Louise Tourret : Comment l'exigence de continuité pédagogique a-t-elle été comprise et appliquée dans les familles de votre quartier ?

Fatiha Ait Alla : Avec le confinement, une pression scolaire certaine s'est installée dans de nombreuses familles, puisque l’enfant est à la maison et qu'il faut éviter qu’il ne soit plus en difficulté qu'auparavant. La situation a généré plus de stress, d’anxiété et d’inquiétude, car certaines familles n’ont pas la possibilité d'aider les enfants, elles se heurtent à des barrières de compétences, de connaissances, de langue, même si c’est assez hétérogène, toutes les familles du quartier ne rencontrent pas les mêmes problématiques. Mais il est bien sûr nécessaire de parler de celles qui sont le plus en difficulté...
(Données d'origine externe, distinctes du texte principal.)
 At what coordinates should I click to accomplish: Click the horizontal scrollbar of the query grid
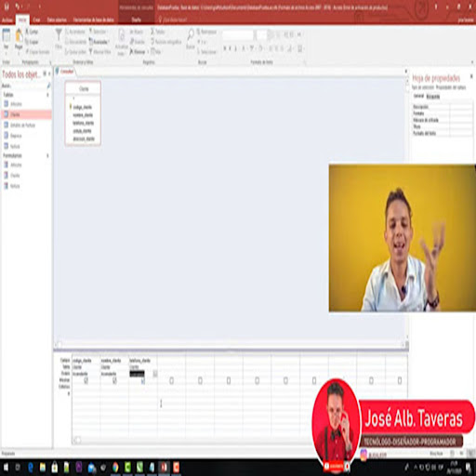(192, 440)
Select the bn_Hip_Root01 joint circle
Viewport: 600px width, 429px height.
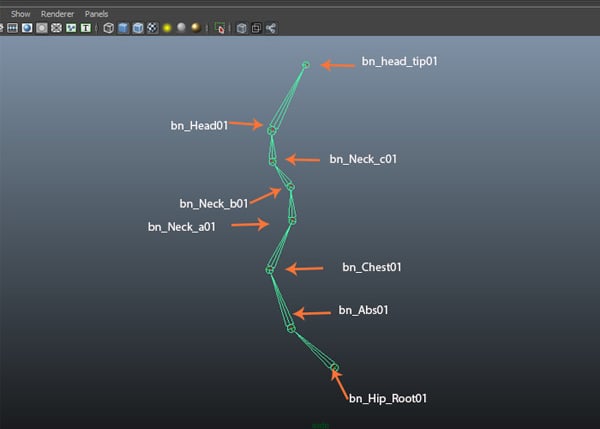point(335,368)
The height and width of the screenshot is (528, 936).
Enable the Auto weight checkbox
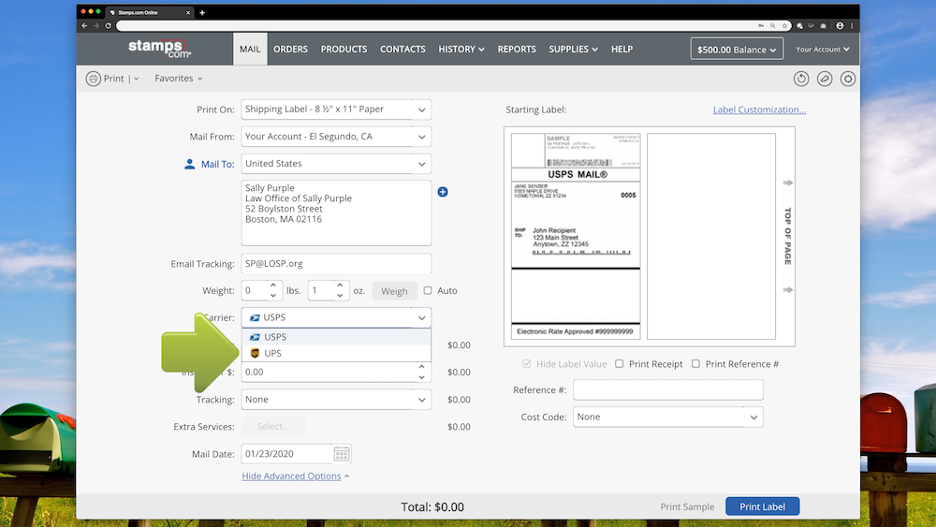click(x=428, y=291)
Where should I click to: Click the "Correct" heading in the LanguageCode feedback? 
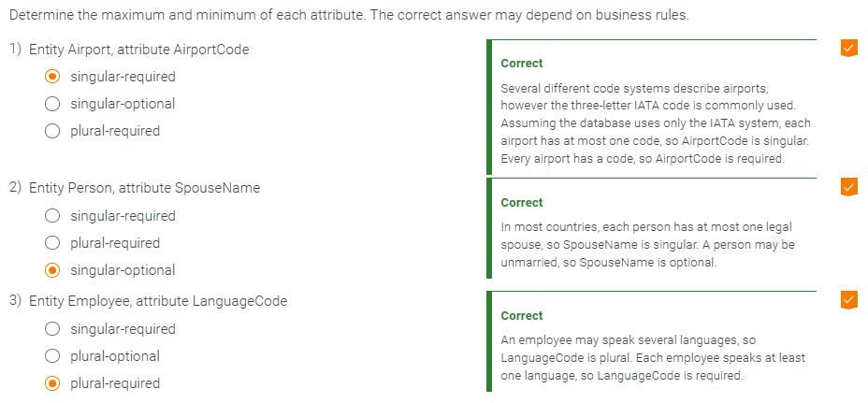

LT : Comment avez-vous essayé de vous entraider dans ce quartier où la solidarité est importante ? 

FAA : Oui, il y a de la solidarité au Petit Bard, et ce n’est pas nouveau. En ce qui concerne la question scolaire, on a la chance de pouvoir compter sur des personnes qui sont très solidaires et qui prennent du temps pour aider leurs voisins ou des personnes du quartier. Par exemple par le biais de visioconférences avec des groupes qui se créent notamment via les réseaux sociaux, et ça permet de transmettre les outils, des méthodologies, mais aussi de prendre le temps d’écouter et de voir quels sont les besoins, et l'entraide se fait. Les personnes qui ont des facilités et qui sont disponibles peuvent aider celles qui sont en difficulté, mais est-ce suffisant ? Bien sûr que non. On constate que cette continuité pédagogique avec l’école à la maison n’est pas réalisable au bout du compte. On peut arriver à maintenir certains acquis scolaires grâce aux activités que les enseignants transmettent : donner des exercices, des outils, sachant qu'ils prennent également des nouvelles régulièrement et essayent de motiver les élèves comme ils le peuvent pour qu’à la maison, l'apprentissage puisse continuer. Mais on ne peut pas vraiment parler de continuité pédagogique... 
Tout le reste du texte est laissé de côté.